Check Firewall Status

Get-NetFirewallProfile | Select-Object Name, Enabled

All three profiles (Domain, Private, Public) should show Enabled: True. If any is disabled:

Set-NetFirewallProfile -All -Enabled True

Allow an App Through Firewall

GUI: Win + Rfirewall.cplAllow an app or feature through Windows Defender FirewallChange settingsAllow another app → Browse to the executable.

PowerShell:

New-NetFirewallRule -DisplayName "My App" `
  -Direction Inbound `
  -Program "C:\Program Files\MyApp\myapp.exe" `
  -Action Allow `
  -Profile Private,Public

Open a Specific Port

Common need: game servers, web servers, remote tools.

# Open TCP port 8080 inbound
New-NetFirewallRule -DisplayName "HTTP 8080" `
  -Direction Inbound `
  -Protocol TCP `
  -LocalPort 8080 `
  -Action Allow

# Open UDP port 27015 (game server example)
New-NetFirewallRule -DisplayName "Game Server UDP" `
  -Direction Inbound `
  -Protocol UDP `
  -LocalPort 27015 `
  -Action Allow

Block an App from Accessing the Internet

Useful for blocking telemetry, preventing a program from phoning home, or restricting a specific app.

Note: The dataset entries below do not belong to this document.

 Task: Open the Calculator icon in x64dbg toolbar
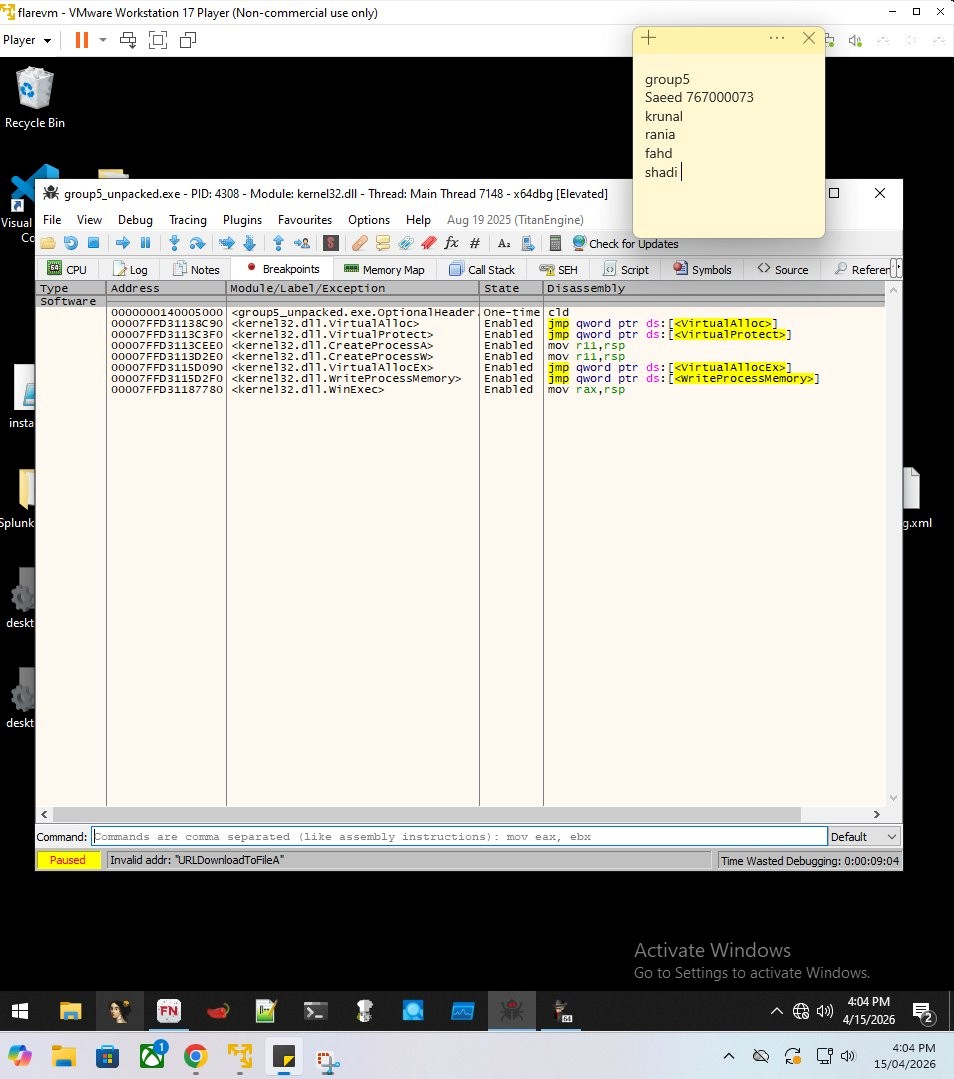coord(556,243)
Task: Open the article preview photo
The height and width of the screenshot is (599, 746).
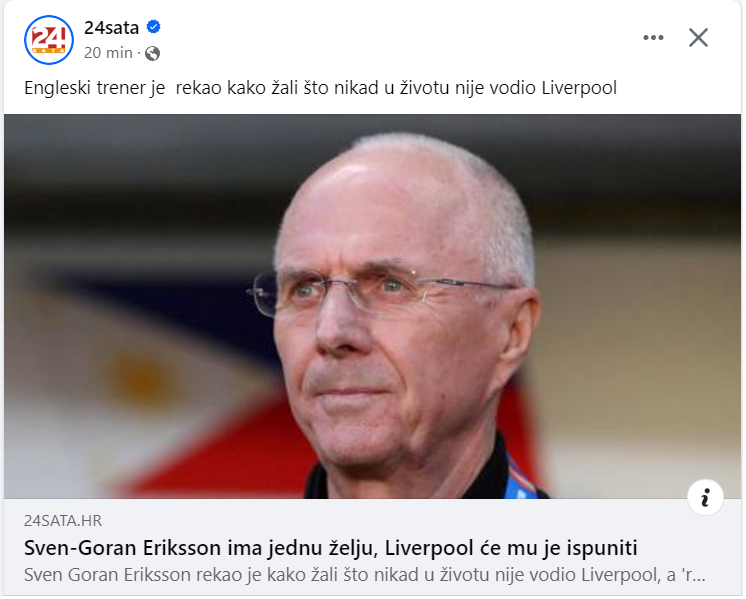Action: tap(373, 307)
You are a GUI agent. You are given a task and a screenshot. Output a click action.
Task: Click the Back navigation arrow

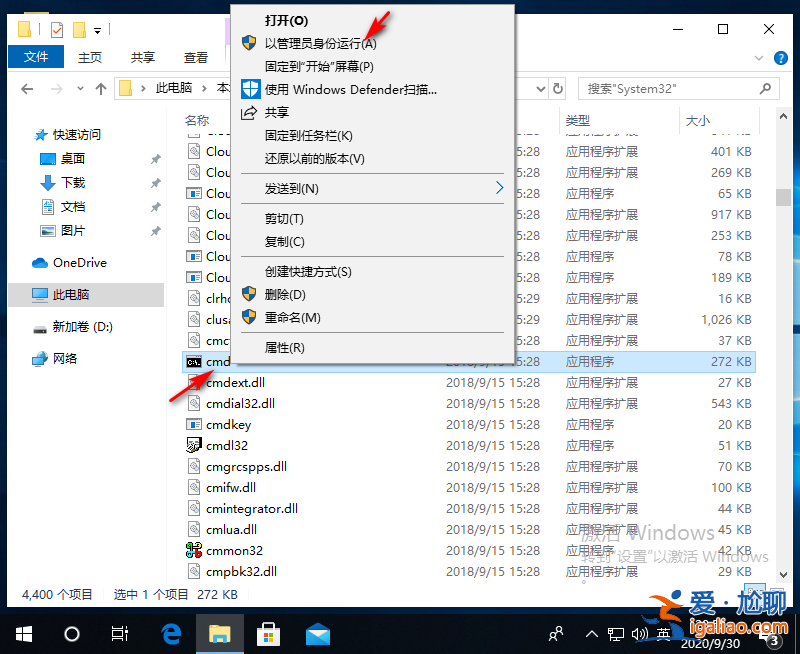click(x=27, y=88)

# Block outbound for a specific executable
New-NetFirewallRule -DisplayName "Block MyApp Outbound" `
  -Direction Outbound `
  -Program "C:\Program Files\MyApp\myapp.exe" `
  -Action Block

Block a Specific IP Address

# Block inbound from specific IP
New-NetFirewallRule -DisplayName "Block IP" `
  -Direction Inbound `
  -RemoteAddress "192.168.1.100" `
  -Action Block

# Block a range
New-NetFirewallRule -DisplayName "Block IP Range" `
  -Direction Inbound `
  -RemoteAddress "10.0.0.0/8" `
  -Action Block

List and Manage Existing Rules

# List all enabled inbound rules
Get-NetFirewallRule -Direction Inbound -Enabled True | Select-Object DisplayName, Action, Profile

# Find rule by name
Get-NetFirewallRule -DisplayName "*Remote Desktop*"

# Disable a rule without deleting
Disable-NetFirewallRule -DisplayName "My App"

# Delete a rule
Remove-NetFirewallRule -DisplayName "My App"

Advanced Firewall (wf.msc)

For more control: Win + Rwf.msc

This opens Windows Defender Firewall with Advanced Security — shows all rules, allows filtering by profile, protocol, port, and program simultaneously. Useful for diagnosing why something is blocked.

Right-click Inbound RulesNew Rule for a wizard that covers all scenarios.


Reset to Defaults

If firewall rules become a mess:

netsh advfirewall reset

This removes all custom rules and restores factory defaults. All custom Allow/Block rules will be deleted.


Common Scenarios

Need Direction What to specify
Run a local web server Inbound TCP port 80/443
Allow RDP Inbound TCP port 3389
Block app from internet Outbound Program path
Block a suspicious IP Inbound Remote IP address
Allow VPN traffic Inbound/Outbound Protocol + port


Summary

For most cases: use New-NetFirewallRule in PowerShell — faster than the GUI. For complex rules combining program + port + IP, use wf.msc. Always specify the correct direction — inbound for connections coming in, outbound for connections going out.